WORK REQUIRED: Reproduce every one of the entries below word for word, keeping each line unchanged.

+++

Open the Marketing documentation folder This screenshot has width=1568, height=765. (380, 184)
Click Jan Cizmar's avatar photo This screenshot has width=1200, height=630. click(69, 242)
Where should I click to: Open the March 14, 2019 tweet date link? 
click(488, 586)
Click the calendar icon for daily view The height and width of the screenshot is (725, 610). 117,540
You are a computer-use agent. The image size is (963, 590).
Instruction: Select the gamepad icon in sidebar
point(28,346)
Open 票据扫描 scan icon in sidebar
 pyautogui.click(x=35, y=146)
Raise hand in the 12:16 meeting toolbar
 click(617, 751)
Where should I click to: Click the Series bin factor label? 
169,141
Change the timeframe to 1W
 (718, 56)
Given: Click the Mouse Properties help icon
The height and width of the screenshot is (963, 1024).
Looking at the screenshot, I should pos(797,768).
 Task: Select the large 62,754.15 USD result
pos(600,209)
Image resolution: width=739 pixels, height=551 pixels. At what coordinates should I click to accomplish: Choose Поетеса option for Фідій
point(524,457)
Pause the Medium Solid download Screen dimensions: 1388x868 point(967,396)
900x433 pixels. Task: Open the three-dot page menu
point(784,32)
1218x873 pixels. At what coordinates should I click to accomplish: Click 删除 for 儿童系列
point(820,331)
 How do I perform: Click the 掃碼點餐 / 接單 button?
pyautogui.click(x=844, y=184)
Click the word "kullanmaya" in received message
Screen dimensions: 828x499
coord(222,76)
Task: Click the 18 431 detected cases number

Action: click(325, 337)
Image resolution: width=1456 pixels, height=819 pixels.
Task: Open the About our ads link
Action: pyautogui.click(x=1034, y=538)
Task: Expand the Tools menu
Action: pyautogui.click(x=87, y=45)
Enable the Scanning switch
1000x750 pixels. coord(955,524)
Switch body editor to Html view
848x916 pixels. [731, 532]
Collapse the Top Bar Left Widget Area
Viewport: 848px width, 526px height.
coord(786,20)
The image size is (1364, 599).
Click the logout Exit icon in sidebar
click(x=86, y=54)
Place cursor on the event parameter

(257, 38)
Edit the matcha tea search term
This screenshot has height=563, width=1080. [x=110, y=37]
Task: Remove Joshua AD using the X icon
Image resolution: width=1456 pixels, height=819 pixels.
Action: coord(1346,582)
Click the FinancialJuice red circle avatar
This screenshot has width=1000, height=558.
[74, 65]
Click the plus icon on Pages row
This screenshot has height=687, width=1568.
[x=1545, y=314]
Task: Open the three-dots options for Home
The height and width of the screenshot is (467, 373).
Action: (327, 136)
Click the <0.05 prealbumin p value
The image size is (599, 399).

+++

FULL SOLUTION:
Open the Marketing documentation folder This screenshot has width=1568, height=765. (380, 184)
Click Jan Cizmar's avatar photo This screenshot has width=1200, height=630. click(69, 242)
Where should I click to: Open the March 14, 2019 tweet date link? 
click(488, 586)
Click the calendar icon for daily view The height and width of the screenshot is (725, 610). 117,540
You are a computer-use agent. The image size is (963, 590).
Instruction: Select the gamepad icon in sidebar
point(28,346)
Open 票据扫描 scan icon in sidebar
 pyautogui.click(x=35, y=146)
Raise hand in the 12:16 meeting toolbar
 click(617, 751)
Where should I click to: Click the Series bin factor label? 
169,141
Change the timeframe to 1W
 (718, 56)
Given: Click the Mouse Properties help icon
The height and width of the screenshot is (963, 1024).
Looking at the screenshot, I should pos(797,768).
 Task: Select the large 62,754.15 USD result
pos(600,209)
Image resolution: width=739 pixels, height=551 pixels. At what coordinates should I click to accomplish: Choose Поетеса option for Фідій
point(524,457)
Pause the Medium Solid download Screen dimensions: 1388x868 point(967,396)
900x433 pixels. Task: Open the three-dot page menu
point(784,32)
1218x873 pixels. At what coordinates should I click to accomplish: Click 删除 for 儿童系列
point(820,331)
 How do I perform: Click the 掃碼點餐 / 接單 button?
pyautogui.click(x=844, y=184)
Click the word "kullanmaya" in received message
Screen dimensions: 828x499
coord(222,76)
Task: Click the 18 431 detected cases number

Action: click(325, 337)
Image resolution: width=1456 pixels, height=819 pixels.
Task: Open the About our ads link
Action: pyautogui.click(x=1034, y=538)
Task: Expand the Tools menu
Action: pyautogui.click(x=87, y=45)
Enable the Scanning switch
1000x750 pixels. coord(955,524)
Switch body editor to Html view
848x916 pixels. [731, 532]
Collapse the Top Bar Left Widget Area
Viewport: 848px width, 526px height.
coord(786,20)
The image size is (1364, 599).
Click the logout Exit icon in sidebar
click(x=86, y=54)
Place cursor on the event parameter

(257, 38)
Edit the matcha tea search term
This screenshot has height=563, width=1080. [x=110, y=37]
Task: Remove Joshua AD using the X icon
Image resolution: width=1456 pixels, height=819 pixels.
Action: coord(1346,582)
Click the FinancialJuice red circle avatar
This screenshot has width=1000, height=558.
[74, 65]
Click the plus icon on Pages row
This screenshot has height=687, width=1568.
[x=1545, y=314]
Task: Open the three-dots options for Home
The height and width of the screenshot is (467, 373).
Action: (327, 136)
Click the <0.05 prealbumin p value
The image size is (599, 399).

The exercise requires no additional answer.